→ **Document**

--- START ---

Savings accounts continue to be the most popular option for Australians to manage their money, with 44% of savers choosing this method, making it the top choice across all generations. While this strategy isn’t a bad one, success will very much depend on the rate of interest savers are getting on their accounts.
Some banks are offering competitive rates of up to 5.5%—provided savers meet a few monthly terms and conditions—while other banks’ rates are barely hitting 3%. Knowing what a competitive rate is, and how you can get it, will make a big difference to how much you can save.
The next most popular way to manage savings was investments, such as shares, managed funds, and ETFs, followed by term deposits.
Baby boomers prefer term deposits at a much higher rate (15%) than the national average (9%)—which likely reflects their focus on longer-term financial planning.
For those with mortgages, nearly one-third (32%) of owner-occupiers and 35% of investors channel savings into their loan via offset accounts or directly into the loan with redraw facilities available. These approaches can potentially reduce interest costs and help pay off the loan faster.

--- END ---

→ **Source data**
--- START ---

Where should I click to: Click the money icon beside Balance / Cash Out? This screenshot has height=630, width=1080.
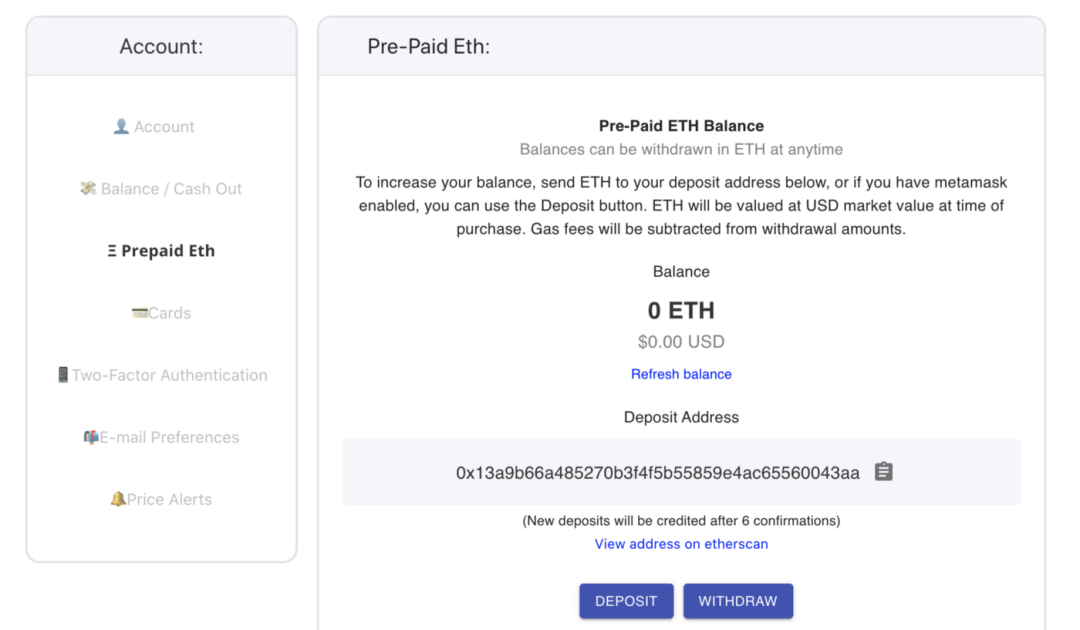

--- END ---

→ **What the task asks**
Reproduce the entire passage on how Australians manage their savings, word for word. None of the material is needed for what follows.

→ **The answer**
Savings accounts continue to be the most popular option for Australians to manage their money, with 44% of savers choosing this method, making it the top choice across all generations. While this strategy isn’t a bad one, success will very much depend on the rate of interest savers are getting on their accounts.
Some banks are offering competitive rates of up to 5.5%—provided savers meet a few monthly terms and conditions—while other banks’ rates are barely hitting 3%. Knowing what a competitive rate is, and how you can get it, will make a big difference to how much you can save.
The next most popular way to manage savings was investments, such as shares, managed funds, and ETFs, followed by term deposits.
Baby boomers prefer term deposits at a much higher rate (15%) than the national average (9%)—which likely reflects their focus on longer-term financial planning.
For those with mortgages, nearly one-third (32%) of owner-occupiers and 35% of investors channel savings into their loan via offset accounts or directly into the loan with redraw facilities available. These approaches can potentially reduce interest costs and help pay off the loan faster.